Remote SIM provisioning is a specification realized by GSMA that allows consumers to remotely activate the subscriber identity module (SIM) embedded in a portable device such as a smart phone, smart watch, fitness band or tablet computer. The specification was originally part of the GSMA's work on eSIM and it is important to note that remote SIM provisioning is just one of the aspects that this eSIM specification includes. The other aspects being that the SIM is now structured into "domains" that separate the operator profile from the security and application "domains". In practise "eSIM upgrade" in the form of a normal SIM card is possible (using the Android 9 eSIM APIs) or eSIM can be included into an SOC. The requirement of GSMA certification is that personalisation packet is decoded inside the chip and so there is no way to dump Ki, OPc and 5G keys. Another important aspect is that the eSIM is owned by the enterprise, and this means that the enterprise now has full control of the security and applications in the eSIM, and which operators profiles are to be used.

Background to the specification 

In the background of the technology looked to address the following issues:
 The development of non-removable SIM technology - a new generation of SIM-cards like MFF which are soldered into the device.
 The appearance and support by mobile operators of the concept of ABC (always best connected) – the opportunity get quality connections from any mobile operator at any point in time.
 The explosive growth of the Internet of Things (IoT) - according to Gartner about 8.4 billion connections in 2017 (up 31% from 2016).
 The cost and effort required to swap a SIM in a device that has been deployed in the field.

Origin 

The GSM Association (GSMA) which brings together about 800 operators and 250 mobile ecosystem companies became the first to come up with the Consumer Remote SIM Provisioning initiative. The beginning of creation the technology was announced in the summer 2014. The complete version of the specification was realized in February, 2016.
Initially, the specification was supposed to be used just by M2M devices, but since December, 2015 it has begun being spread over various custom wearable devices, and into enterprise applications like authentication and identity management.
"This new specification gives consumers the freedom to remotely connect devices, such as wearables, to a mobile network of their choice and continues to evolve the process of connecting new and innovative devices," Alex Sinclair, Chief Technology Officer, GSMA.
Besides, the right of independent service providers to transmit commands of loading profiles to SIM-cards in the device has been amended and the possibility to store arrays of profiles in independent certified data centers (Subscriptions manager) has appeared.

Functions and benefits 

The specification that covers the carrier selection aspects aims to allow consumers to choose a mobile network operator from a wide range to activate the SIM embedded in a device via a subscription. It aims to simplify the users’ life by connecting their multiple devices through the same subscription. It should also motivate mobile device manufacturers to develop the next generation of the mobile-connected devices that will suit better the wearable technology applications. The specification that covers the carrier selection for M2M devices is simpler since typically there is no subscriber involved (e.g. changing the operator in an electricity meter).

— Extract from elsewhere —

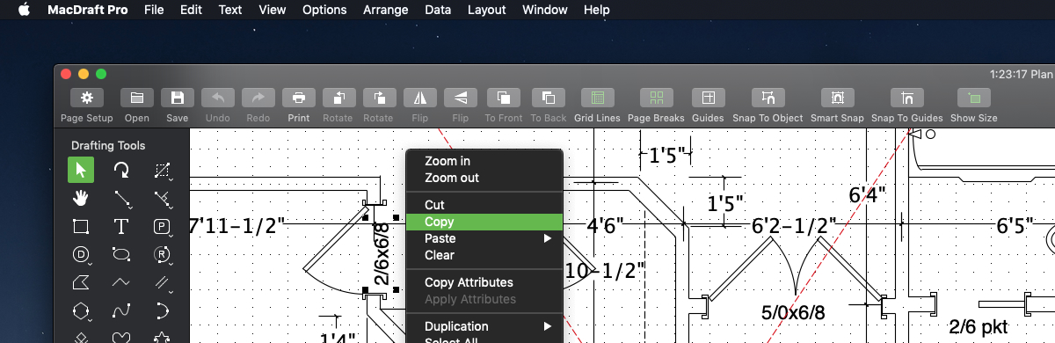Select the arrow pointer tool
The image size is (1055, 343).
click(x=81, y=170)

The language that is used to describe these specification is a little confusing since eSIM is not a physical format (or "form factor" - the phrase that is used to describe the various SIM sizes). The eSIM describes the functionality in the SIM, not the physical size of the SIM - and there are eSIMs in many formats (2FF, 3FF, 4FF, MFF).

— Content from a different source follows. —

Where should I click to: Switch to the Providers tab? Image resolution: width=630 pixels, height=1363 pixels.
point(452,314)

GSMA have also developed a compliance framework for eSIM devices, eUICCs, and subscription management products - to help with interoperability and security for products supporting eSIM. This is published by the GSMA as SGP.24, the eSIM compliance process describes common compliance requirements for:

 Functional interoperability
 eUICC security
 eUICC production site security
 Subscription Management site security

Operation 
Remote provisioning on the host device is initiated by the Local Profile Assistant (LPA), a software package that follows the RSP specification.

When the LPA wants to retrieve a carrier profile it contacts a subscription manager (SM) service on the internet via HTTPS. The address of the SM can be defined:

 in a QR code scanned by the user
 by manually entering entering the SM's host name/Activation code on screen
 hard coded by the host device manufacturer in firmware.
 via a universal discovery service operated by the GSMA.

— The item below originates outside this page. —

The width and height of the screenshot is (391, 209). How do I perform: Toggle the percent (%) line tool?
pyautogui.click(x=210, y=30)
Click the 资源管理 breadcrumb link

The LPA is responsible for validating the X.509 certificate of the SM is valid and issued by the GSMA certificate authority. Once validation is complete the LPA will coordinate a secure channel between the eUICC and the SM using challenge-response authentication to enter programming mode. The LPA will request carrier profiles available for download, either by submitting the activation code provided by the user or the eSIM ID (EID) of the eUICC. The SM will provide the requested profile encrypted in a way that only the eUICC can decrypt/install to ensure the network authentication key remains secure.